El problema del fenómeno de los expresidentes repitientes no es la supervivencia de ideologías. El problema es el dinastismo. La permanencia de apellidos poderosos, que impiden el surgimiento de apellidos nuevos, independientemente de ideología, atenta contra la alternabilidad; y mientras menos alternabilidad, menos democracia. Más aún, lograr que los apellidos poderosos perduren en política conlleva también el continuismo de prácticas, intereses, y grupos enquistados en el poder.

Este problema solo se atempera con una prohibición constitucional. Esa fue la solución preferida de América Latina en el siglo XIX, cuando se puso de moda en la región la prohibición constitucional al retorno de expresidentes. La intención era justamente atemperar el caudillismo, tan grave en la región. Hoy, dicha prohibición dejó de estar de moda; existe solo en Colombia, El Salvador, Guatemala, México, Panamá y Paraguay. En el resto, tarde o temprano emerge un expresidente como candidato presidencial, y en el 50 por ciento de los casos gana.

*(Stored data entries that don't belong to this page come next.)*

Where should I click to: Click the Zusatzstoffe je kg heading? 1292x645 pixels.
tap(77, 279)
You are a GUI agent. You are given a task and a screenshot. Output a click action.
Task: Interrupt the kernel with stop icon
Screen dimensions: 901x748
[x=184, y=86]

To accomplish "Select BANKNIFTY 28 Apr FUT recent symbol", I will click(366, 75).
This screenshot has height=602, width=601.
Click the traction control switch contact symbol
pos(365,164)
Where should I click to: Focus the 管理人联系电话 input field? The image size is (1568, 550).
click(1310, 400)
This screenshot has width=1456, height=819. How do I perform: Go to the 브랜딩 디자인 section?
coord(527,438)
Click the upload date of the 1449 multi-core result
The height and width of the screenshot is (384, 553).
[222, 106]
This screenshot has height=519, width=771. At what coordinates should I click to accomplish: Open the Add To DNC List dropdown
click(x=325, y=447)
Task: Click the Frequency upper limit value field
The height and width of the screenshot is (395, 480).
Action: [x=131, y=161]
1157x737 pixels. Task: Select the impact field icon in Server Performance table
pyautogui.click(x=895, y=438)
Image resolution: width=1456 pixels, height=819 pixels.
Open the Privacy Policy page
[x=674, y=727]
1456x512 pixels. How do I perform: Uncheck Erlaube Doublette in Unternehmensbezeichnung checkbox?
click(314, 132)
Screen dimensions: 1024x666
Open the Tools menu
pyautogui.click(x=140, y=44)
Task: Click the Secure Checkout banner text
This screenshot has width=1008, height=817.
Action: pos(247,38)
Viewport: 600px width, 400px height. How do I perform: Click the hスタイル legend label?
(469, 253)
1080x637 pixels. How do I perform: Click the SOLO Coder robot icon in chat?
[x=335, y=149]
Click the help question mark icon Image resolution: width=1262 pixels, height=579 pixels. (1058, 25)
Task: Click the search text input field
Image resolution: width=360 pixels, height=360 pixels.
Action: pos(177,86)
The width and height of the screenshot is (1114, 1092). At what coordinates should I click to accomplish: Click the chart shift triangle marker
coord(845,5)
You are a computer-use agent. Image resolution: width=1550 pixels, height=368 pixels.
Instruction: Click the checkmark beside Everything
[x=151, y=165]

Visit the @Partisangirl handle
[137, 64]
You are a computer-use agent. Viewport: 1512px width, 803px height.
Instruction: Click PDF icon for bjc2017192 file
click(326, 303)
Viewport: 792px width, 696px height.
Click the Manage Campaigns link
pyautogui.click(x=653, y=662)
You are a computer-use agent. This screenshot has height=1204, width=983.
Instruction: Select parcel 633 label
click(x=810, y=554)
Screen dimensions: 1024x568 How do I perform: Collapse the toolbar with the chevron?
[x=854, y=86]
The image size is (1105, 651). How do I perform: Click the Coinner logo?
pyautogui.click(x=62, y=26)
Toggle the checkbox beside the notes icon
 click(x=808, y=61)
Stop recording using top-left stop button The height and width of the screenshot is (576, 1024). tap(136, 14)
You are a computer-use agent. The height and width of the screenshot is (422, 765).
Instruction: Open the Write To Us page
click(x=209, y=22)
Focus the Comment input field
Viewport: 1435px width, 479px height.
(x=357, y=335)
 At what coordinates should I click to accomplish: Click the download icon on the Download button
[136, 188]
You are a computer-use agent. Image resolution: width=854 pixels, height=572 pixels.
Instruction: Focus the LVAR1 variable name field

Fernández, libre de prohibición constitucional, no es una ganadora segura pero sigue con posibilidades de candidatearse y puede ser competitiva. El cuasitropiezo electoral que recibió en las PASO no fue su final. Pero sí fue un augurio de que Argentina está en posición de frenar un tipo de neocaudillismo. Esperemos que ese freno final ocurra por vía de la sensatez electoral de los votantes, y no a través del surgimiento de nuevos caudillos.

Javier Corrales, profesor de Ciencias Políticas en el Amherst College, es coautor, junto con Michael Penfold, de Dragon in the Tropics: Venezuela and the Legacy of Hugo Chávez y es colaborador regular de The New York Times en Español.